Ayodel Casel | Photo by Matthew Murphy, via Spoleto Festival USA

Seated well back from a stage, the illusion of effortless grace makes a dancer appear to defy gravity.

Only closer does one glimpse the exertion, the discipline, the practiced athleticism that brings the illusion to life.

Ayodele Casel prepared for a career as one of the world’s preeminent tap dancers by being the most valuable player of her high school volleyball team two years running. Lessons learned.

Like Fred Astaire, Ginger Rogers and so many of the great tap dancers of motion picture history, Casel wants to make the exacting look easy.

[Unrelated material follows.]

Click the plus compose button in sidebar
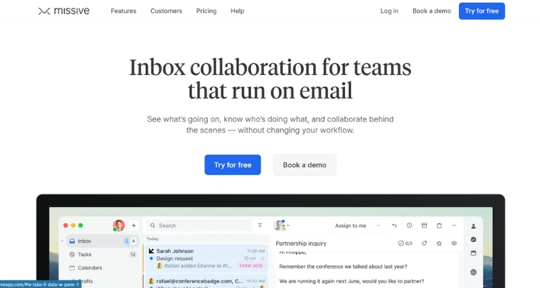 [134, 225]
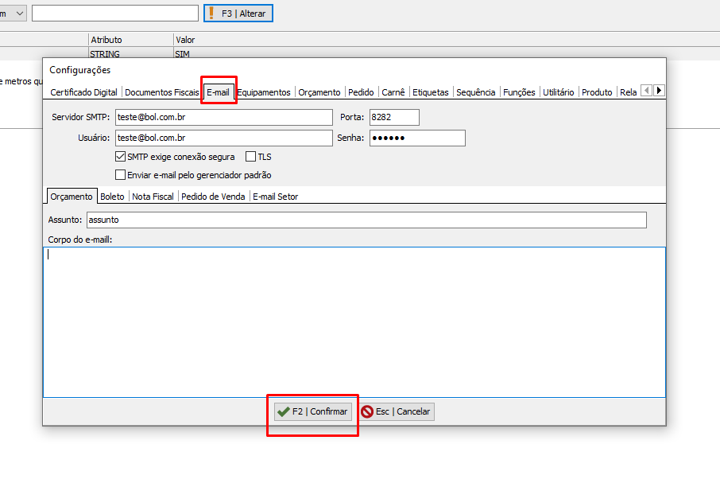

“I loved Ginger,” said Casel, who will be making her second appearance May 27 to May 29 at the Spoleto Festival USA. “She seemed to be floating. Even before I knew what I was doing, I wanted to make it look light and airy. That’s part of how my style developed. I pride myself on not sweating!” 

Accompanied by six other tap dancers and five musicians led by celebrated Latin jazz pianist Arturo O’Farrill, Casel will perform the stage translation of her Bessie Award-winning film “Chasing Magic” at the College of Charleston’s Sottile Theatre.

Her collaboration with O’Farrill, a Grammy Award winner, has been especially fruitful. But she says the entire “Chasing Magic” troupe is very much a family, with many of those family members set to join her here.

Casel, a recent recipient of the 2023 Doris Duke Artist Award at New York’s City Center, was a 2019-2020 fellow at the Radcliffe Institute for Advanced Study at Harvard University as well as artist-in-residence. She also has been honored with a United States Artist Fellowship for her work, which includes a touring company, her one-woman show “While I Have the Floor,” and her theatrical and film series “Diary of a Tap Dancer.” 

In 2022, Casel served as a tap choreographer for the Broadway revival of “Funny Girl,” for which she captured a 2022 Drama Desk nomination for Outstanding Choreography. But the capper was being depicted on a U.S. Postal Service stamp.

“Learning I had won the Doris Duke Award was one of the best phone calls I’ve received in my life, not only for the financial reward, but to have been selected from a group of Latino artists and presenters. The stamp was something totally unexpected. When that became a reality, so many things came into focus for me. I have always wanted to contribute to this art form. Is a great honor, but it is honoring tap dance, not me.”

Tap in daily life

The hallmark of “Chasing Magic” is dynamism. It is described, modestly, as exploring “the magic of tap dance in daily life, capturing that spark of connection and creation.” But Casel, born in the Bronx and raised in Puerto Rico, also puts a profound cultural element in play, her performances centering on “highly narrative works rooted in expressions of selfhood, culture and legacy.” 

“I think my heritage has contributed highly to my work. Artists always draw from their experience. As a tap dancer and choreographer, it is a celebration of my individual expression. My Black and Puerto Rican heritage comes out in all manner of ways.” 

Casel is a graduate of New York University’s Tisch School of the Arts and the William Esper Studio. A dance educator for more than a quarter century, she is co-director of the online tap dance educational platform Operation Tap, serves with the DLNY Tap Dance Project, and is on the board of the youth arts leadership organization A Broader Way Foundation.

“I love teaching. The last six or seven years of my career have really ramped up, so I have had less time for it. When I can teach, I’m so happy to engage with so many extremely talented young people in this way.

“But right now I’m just excited about coming back to Charleston. I had such a great time there in 2017 and am so looking forward to returning.”

Anything to spread the “gospel.” Unlike the 1930s and 1940s, when tap dancing was at the apex of its popularity with such practitioners as Astaire and Rogers, the Nicholas Brothers, Chloe Arnold, Eleanor Powell and others film stars, tap may not be quite as appreciated by today’s general public today as it might be. Casel wants to broaden its appeal.

“My mission is to transform the way people look at tap dancing. One of the things I’ve found in my journey is that whenever someone hears in conversation that I’m a tap dancer, they are so intrigued. It’s really something everyone loves.” 

  • IF YOU WANT TO GO: 7:30 p.m., May 27; 2 p.m. and 6 p.m., May 28; and 2 p.m., May 29.  All performances at the Sottile Theater at the College of Charleston.  Tickets start at $38.

Bill Thompson is a veteran culture and travel writer who lives in Charleston.